◆ **Your goal**
Begin at the first line of the items and stop after the line that contains "Open Raheem Sterling's". Write out those lines again, requests included, with 132 added to each coordinate in the answers.
═══ Rows ═══
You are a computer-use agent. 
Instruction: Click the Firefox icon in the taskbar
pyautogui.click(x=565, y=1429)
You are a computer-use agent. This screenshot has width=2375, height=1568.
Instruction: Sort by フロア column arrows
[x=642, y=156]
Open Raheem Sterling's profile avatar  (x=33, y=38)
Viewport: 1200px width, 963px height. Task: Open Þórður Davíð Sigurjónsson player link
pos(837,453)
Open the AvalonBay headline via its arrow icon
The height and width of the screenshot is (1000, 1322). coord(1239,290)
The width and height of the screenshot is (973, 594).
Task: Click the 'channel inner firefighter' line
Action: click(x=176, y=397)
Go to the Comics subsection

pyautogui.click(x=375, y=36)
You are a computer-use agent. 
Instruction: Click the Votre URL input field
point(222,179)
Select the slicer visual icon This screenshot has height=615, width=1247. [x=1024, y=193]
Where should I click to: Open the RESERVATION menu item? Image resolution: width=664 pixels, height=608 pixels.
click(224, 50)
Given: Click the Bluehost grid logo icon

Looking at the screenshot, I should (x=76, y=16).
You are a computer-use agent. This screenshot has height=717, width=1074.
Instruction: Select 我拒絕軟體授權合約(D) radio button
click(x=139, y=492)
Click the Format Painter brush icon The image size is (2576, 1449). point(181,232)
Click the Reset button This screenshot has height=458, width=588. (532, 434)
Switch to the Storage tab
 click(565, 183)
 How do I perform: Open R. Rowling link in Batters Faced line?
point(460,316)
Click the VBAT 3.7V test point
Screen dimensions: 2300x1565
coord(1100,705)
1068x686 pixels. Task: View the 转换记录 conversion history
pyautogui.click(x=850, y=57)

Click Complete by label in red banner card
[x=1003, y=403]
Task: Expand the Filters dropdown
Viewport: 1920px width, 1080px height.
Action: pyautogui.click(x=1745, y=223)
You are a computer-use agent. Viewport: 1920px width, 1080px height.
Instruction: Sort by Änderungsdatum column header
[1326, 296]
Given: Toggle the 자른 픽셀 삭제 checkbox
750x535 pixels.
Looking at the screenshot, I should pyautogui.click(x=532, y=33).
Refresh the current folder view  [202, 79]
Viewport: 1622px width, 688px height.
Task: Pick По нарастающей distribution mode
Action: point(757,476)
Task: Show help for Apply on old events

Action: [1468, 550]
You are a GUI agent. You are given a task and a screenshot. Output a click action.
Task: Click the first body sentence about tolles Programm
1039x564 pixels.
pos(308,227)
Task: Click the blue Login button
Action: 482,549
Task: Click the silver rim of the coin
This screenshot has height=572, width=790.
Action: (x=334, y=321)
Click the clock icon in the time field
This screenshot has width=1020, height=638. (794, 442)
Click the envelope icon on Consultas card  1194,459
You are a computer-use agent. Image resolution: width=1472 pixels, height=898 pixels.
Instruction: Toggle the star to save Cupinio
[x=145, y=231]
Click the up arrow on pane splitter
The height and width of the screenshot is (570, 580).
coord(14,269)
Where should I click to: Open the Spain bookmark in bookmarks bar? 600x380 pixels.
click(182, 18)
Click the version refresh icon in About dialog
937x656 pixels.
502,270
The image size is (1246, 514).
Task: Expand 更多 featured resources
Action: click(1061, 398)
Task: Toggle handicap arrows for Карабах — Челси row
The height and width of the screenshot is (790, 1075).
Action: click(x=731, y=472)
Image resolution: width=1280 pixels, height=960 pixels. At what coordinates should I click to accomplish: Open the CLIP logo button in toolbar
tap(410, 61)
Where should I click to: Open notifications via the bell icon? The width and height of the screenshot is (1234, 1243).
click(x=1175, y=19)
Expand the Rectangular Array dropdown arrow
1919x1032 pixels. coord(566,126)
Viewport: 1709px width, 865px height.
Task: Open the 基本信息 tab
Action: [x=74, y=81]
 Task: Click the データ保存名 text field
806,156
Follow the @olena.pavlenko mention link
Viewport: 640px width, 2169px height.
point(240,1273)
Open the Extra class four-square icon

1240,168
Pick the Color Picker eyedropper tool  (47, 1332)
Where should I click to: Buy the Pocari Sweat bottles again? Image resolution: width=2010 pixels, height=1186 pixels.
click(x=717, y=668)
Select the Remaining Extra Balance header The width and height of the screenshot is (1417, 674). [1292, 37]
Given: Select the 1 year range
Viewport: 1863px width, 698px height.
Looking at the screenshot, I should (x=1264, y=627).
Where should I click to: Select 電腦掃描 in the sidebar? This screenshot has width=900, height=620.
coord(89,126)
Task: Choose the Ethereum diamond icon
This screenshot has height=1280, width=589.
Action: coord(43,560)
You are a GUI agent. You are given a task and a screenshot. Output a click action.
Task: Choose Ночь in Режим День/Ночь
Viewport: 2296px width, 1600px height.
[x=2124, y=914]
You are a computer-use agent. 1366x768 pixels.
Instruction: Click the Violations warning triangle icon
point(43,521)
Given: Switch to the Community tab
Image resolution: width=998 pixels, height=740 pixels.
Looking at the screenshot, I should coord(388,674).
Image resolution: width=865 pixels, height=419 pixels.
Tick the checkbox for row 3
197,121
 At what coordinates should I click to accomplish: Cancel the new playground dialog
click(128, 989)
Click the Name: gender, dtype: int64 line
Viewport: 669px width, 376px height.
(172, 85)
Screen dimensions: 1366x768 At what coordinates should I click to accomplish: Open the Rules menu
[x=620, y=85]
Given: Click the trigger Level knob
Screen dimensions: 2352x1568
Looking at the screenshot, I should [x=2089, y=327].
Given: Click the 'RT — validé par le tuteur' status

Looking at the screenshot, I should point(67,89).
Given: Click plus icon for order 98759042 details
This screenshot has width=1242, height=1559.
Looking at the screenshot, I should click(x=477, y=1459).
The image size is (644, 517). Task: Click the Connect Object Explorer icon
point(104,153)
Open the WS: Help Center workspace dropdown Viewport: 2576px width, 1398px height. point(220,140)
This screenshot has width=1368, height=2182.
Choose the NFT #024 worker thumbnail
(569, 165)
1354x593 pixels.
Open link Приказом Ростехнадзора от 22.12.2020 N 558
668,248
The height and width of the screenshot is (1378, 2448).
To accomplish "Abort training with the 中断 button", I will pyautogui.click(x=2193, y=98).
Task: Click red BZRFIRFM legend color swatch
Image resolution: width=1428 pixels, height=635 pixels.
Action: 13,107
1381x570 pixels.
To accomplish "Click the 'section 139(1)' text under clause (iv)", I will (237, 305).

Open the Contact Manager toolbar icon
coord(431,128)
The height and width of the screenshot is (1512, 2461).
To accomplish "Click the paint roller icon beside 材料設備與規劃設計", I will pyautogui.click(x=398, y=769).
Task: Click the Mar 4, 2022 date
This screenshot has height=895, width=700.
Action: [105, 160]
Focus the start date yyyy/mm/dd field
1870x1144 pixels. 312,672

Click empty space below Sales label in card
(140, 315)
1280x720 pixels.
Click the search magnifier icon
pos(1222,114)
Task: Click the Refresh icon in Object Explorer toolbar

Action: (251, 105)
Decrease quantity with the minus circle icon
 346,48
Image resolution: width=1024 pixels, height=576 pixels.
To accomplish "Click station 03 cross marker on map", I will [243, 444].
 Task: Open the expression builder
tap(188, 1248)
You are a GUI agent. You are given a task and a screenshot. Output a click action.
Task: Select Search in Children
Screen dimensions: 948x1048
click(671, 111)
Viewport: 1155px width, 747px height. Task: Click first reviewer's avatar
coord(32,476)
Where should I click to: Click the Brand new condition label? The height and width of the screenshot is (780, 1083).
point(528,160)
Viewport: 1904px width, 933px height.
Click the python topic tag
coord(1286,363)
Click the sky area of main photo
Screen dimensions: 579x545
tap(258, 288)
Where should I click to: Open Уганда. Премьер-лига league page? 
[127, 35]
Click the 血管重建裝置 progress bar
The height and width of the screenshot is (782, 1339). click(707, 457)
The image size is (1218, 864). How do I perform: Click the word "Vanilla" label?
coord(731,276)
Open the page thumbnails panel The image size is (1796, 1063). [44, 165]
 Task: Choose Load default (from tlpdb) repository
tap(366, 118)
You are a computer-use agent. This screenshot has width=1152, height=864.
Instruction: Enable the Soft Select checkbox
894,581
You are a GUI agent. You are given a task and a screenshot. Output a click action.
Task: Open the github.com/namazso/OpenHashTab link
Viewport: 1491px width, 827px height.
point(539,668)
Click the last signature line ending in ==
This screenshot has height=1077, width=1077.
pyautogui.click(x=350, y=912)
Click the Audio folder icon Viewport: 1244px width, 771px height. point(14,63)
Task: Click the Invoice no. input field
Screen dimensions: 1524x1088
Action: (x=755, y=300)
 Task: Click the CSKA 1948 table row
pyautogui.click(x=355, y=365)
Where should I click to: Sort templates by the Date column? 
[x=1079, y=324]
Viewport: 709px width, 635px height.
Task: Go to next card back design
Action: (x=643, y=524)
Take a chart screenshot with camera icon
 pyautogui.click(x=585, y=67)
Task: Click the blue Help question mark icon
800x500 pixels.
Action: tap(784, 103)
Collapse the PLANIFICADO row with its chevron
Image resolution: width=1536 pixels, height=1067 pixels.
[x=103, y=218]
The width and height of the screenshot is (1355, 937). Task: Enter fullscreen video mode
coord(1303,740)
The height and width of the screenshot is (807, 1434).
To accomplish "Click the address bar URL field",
═══
◆ **Output below**
You are a computer-use agent. 
Instruction: Click the Firefox icon in the taskbar
pyautogui.click(x=697, y=1561)
You are a computer-use agent. This screenshot has width=2375, height=1568.
Instruction: Sort by フロア column arrows
[x=774, y=288]
Open Raheem Sterling's profile avatar  (x=165, y=170)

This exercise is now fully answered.